Abstract
In this article, the mechanism of human capital accumulation is explored as an example of the participation of the economically active adult population in the main forms of lifelong learning. Demand for expanding lifelong activities is expressed by those employers who are concerned about the development of sustainable skills and upgrading the qualifications of their employees at companies. This process is driven by companies engaged in innovation activity. Russia has a high position in the world if the criterion for assessment is the level of formal education of employees, but Russian employees improve their professional knowledge and skills through lifelong learning less actively than employees in the EU. According to the results of the surveys, the gap between the rates of participation in lifelong learning of top and middle managers and the rates of participation of other employees is quite dramatic, and it demonstrates a failure in exchanging and transferring new knowledge and skills in Russian companies. In its turn, such a disproportionate state creates an obstacle for innovation activity in companies. In this article, we will discuss some state and corporate compensatory measures aimed at adjusting the extreme inequality in the education and training of employees. A higher return on investment in training can be achieved only by the harmonization of advanced knowledge of top and middle managers, who are most actively participating in lifelong learning, with a process of training other employees at companies. Middle managers are considered a key element, a sort of proponent of such a knowledge and skills exchange system, because they act as a mentors for workers.The paper’s core is comparative analysis of international surveys and a survey of Russian employers in six sectors of economy as a part of project “Monitoring of education markets and organizations,” which was initiated by the Russian Ministry of Education and Science and was conducted by National Research University HSE and Levada Center. In the paper we estimate the educational capital of top and middle managers and their rate of participation in lifelong training compared with the rate for employees occupying lower positions and evaluate Russian employers’ contribution to the provision of lifelong learning for employees in comparison with their colleagues from countries in the EU and OECD.
Highlights
Acomprehensive evaluation of the innovative potential and efficiency of the economies of certain countries on a macro level involves key indicators of human capital quality [Healy et al, 2011]

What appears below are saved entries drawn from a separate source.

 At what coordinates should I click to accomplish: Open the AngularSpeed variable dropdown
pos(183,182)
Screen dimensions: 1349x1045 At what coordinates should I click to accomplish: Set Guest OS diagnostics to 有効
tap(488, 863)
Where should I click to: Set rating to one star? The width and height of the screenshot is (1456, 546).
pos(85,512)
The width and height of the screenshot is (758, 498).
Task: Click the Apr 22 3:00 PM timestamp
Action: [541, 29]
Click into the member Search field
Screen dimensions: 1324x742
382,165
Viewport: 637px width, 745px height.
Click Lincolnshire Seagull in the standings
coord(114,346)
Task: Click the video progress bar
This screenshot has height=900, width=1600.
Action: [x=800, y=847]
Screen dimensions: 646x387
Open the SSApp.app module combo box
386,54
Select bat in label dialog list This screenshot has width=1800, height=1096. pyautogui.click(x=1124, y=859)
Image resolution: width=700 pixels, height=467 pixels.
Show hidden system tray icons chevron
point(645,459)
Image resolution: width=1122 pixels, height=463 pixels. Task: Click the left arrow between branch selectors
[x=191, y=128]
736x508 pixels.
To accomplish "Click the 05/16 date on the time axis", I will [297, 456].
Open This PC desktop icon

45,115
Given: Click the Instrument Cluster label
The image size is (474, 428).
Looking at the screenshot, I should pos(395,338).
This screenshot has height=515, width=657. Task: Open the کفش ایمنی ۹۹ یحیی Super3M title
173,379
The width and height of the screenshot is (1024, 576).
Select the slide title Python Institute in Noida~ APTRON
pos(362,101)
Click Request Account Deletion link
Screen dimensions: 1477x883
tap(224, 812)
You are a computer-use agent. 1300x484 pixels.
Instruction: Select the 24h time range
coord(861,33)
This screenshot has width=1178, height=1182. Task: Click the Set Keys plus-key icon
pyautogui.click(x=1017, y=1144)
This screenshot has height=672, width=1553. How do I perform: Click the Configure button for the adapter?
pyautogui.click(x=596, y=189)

Along with the average duration of training and the proportion of the economically active population with a higher education, researchers often look at the number of participants in lifelong learning programmes
What are the evaluations of human capital quality and the prospects of improving quality in Russia formed from? What impact does the level of involvement of certain groups of the economically active population in lifelong learning have? What is the extent of educational inequality in Russia? Which forms of lifelong learning are prevalent and what is the extent of involvement by employees, companies and the state in such programmes? The responses to these questions would be incomplete if they were only based on education and employment statistics
Summary
Along with the average duration of training and the proportion of the economically active population (aged from 25 to 64 years) with a higher education, researchers often look at the number of participants in lifelong learning programmes. This is because individual capabilities and talents, educational capital accumulated through formal training, and skills and competencies acquired in life, including through a professional career, are the basic elements of human capital. Attention has been paid to these groups as a matter of priority as a result of statistical calculations showing that equal access for economically disadvantaged citizens to education and skills training results in smoothing over existing differences in labour productivity and the pay received [Blanden, McNally, 2015, pp. 27–28]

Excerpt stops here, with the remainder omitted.